### The exercise:
Set down, word for word, the lines of the items below from the one containing "Enable the Extended Hrs checkbox" through the one containing "pyautogui.click(x=146, y=539)", including both of those lines.

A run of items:
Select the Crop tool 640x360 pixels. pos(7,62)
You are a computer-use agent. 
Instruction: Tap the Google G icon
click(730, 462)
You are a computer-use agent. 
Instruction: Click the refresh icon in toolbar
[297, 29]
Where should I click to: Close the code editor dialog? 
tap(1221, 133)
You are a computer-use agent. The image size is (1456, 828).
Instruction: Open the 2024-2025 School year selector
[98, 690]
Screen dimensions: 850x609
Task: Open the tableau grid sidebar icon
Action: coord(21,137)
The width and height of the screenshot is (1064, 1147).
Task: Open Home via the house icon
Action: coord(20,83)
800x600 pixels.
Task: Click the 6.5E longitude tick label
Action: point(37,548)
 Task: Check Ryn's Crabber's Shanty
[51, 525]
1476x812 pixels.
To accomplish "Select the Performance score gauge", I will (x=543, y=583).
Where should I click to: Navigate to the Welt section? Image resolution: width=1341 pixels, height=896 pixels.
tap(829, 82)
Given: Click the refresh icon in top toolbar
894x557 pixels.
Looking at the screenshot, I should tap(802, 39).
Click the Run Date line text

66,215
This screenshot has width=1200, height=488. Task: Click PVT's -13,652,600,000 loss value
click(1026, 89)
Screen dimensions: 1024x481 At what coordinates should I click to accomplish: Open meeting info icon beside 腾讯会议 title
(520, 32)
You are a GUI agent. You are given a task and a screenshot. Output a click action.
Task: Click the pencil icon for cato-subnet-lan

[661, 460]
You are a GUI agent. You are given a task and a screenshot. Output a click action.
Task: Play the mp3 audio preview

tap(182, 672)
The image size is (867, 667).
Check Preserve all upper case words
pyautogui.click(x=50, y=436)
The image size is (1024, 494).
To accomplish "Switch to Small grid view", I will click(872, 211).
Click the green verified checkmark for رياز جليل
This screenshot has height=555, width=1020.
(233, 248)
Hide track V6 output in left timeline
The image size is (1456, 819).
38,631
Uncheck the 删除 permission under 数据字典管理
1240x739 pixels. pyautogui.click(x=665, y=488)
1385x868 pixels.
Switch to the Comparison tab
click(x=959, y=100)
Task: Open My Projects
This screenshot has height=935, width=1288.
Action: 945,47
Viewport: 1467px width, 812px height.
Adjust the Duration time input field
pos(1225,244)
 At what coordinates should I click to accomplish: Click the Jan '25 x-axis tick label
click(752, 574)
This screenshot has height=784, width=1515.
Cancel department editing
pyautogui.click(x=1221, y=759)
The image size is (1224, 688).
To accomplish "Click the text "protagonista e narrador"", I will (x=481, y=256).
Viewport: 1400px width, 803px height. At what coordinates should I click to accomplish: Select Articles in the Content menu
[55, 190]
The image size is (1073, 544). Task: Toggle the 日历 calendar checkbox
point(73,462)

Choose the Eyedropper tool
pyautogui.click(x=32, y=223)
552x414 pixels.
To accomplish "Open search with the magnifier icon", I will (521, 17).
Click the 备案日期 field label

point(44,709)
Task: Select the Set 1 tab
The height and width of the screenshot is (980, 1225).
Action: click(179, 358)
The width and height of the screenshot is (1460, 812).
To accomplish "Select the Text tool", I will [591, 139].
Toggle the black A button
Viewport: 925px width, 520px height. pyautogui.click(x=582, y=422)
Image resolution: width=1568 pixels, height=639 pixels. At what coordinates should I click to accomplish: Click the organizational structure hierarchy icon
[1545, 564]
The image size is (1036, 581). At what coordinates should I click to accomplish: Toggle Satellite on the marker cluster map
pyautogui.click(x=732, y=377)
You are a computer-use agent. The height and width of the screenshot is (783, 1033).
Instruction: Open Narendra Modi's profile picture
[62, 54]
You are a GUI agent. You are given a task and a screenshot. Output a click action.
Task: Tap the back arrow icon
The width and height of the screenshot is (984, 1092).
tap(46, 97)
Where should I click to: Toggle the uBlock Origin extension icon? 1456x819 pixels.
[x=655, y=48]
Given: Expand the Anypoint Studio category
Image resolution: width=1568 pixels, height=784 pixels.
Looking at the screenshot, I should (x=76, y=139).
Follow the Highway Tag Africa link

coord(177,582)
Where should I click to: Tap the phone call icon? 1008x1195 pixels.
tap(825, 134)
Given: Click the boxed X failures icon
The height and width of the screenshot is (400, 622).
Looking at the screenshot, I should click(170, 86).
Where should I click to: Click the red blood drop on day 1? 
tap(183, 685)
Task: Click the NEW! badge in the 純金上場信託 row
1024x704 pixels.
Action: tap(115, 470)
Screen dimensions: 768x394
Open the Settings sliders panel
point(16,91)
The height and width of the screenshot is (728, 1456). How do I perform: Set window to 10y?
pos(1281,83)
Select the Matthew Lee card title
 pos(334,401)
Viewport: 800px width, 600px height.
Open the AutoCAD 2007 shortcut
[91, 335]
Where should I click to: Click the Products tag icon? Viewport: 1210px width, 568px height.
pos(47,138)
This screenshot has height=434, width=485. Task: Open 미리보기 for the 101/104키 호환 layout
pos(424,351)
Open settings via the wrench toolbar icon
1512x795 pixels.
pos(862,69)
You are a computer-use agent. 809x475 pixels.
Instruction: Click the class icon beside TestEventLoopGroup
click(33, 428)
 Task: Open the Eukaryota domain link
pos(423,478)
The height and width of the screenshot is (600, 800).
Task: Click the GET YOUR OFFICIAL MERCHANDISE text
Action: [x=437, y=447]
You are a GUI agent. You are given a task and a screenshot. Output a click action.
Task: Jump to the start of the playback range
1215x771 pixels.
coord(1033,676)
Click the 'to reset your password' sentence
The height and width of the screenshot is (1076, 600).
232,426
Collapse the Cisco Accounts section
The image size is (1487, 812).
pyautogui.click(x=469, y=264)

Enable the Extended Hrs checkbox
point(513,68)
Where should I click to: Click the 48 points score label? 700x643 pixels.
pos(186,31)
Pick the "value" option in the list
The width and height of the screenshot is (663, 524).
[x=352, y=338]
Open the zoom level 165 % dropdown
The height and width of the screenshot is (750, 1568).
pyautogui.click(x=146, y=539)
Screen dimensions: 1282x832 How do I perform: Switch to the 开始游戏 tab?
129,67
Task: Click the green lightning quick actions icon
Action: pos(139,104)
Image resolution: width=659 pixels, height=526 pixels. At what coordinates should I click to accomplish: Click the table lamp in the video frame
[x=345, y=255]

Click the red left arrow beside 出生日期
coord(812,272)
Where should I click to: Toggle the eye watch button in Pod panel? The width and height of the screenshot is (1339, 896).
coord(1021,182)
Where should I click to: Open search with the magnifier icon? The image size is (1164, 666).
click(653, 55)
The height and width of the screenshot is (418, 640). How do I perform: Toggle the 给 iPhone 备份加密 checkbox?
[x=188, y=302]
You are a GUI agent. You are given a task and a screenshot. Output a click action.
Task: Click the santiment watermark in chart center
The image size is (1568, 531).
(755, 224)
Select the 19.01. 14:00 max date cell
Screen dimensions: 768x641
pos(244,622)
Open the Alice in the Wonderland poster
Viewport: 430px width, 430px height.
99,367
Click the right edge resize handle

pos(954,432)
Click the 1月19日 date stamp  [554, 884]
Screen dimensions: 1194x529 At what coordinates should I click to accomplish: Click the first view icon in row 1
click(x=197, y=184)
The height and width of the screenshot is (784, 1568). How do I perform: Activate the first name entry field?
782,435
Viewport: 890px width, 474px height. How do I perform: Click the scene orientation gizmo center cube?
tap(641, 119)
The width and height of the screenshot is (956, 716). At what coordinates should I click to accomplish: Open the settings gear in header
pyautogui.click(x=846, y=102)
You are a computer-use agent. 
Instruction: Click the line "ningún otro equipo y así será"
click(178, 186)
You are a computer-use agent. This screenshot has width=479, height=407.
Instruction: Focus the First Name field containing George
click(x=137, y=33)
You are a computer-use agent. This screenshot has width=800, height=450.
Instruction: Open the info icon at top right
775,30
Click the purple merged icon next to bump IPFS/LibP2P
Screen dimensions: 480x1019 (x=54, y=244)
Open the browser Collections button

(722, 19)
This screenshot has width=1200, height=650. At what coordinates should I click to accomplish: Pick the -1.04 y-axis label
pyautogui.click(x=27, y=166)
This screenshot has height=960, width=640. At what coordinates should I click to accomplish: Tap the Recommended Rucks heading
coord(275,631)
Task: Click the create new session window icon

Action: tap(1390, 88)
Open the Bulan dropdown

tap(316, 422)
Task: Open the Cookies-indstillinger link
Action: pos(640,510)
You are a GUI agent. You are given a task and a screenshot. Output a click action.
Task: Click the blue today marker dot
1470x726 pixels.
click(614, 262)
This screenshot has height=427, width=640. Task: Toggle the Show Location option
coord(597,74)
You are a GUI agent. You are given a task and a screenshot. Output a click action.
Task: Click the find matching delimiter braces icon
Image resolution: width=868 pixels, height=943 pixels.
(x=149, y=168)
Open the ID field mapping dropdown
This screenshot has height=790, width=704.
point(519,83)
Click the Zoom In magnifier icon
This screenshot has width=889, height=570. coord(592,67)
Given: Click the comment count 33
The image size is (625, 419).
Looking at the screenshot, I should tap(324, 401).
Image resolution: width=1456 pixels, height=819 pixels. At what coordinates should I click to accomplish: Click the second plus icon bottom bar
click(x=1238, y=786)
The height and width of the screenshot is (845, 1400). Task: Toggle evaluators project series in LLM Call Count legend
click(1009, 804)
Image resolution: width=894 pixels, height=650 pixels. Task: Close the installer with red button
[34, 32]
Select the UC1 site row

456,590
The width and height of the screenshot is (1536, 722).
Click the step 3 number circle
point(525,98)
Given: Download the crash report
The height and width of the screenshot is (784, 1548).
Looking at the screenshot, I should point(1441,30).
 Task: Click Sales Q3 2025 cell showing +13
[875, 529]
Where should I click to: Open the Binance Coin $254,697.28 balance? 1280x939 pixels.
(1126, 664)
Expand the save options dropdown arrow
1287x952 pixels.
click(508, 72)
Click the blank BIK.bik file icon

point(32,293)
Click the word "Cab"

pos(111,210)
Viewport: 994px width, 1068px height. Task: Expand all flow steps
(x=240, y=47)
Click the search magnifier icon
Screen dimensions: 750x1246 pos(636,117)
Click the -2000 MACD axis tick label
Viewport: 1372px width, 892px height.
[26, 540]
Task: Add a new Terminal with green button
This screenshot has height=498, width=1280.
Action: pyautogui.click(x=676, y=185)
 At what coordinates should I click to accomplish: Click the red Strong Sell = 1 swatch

### Reply:
Enable the Extended Hrs checkbox
point(513,68)
Where should I click to: Click the 48 points score label? 700x643 pixels.
pos(186,31)
Pick the "value" option in the list
The width and height of the screenshot is (663, 524).
[x=352, y=338]
Open the zoom level 165 % dropdown
The height and width of the screenshot is (750, 1568).
pyautogui.click(x=146, y=539)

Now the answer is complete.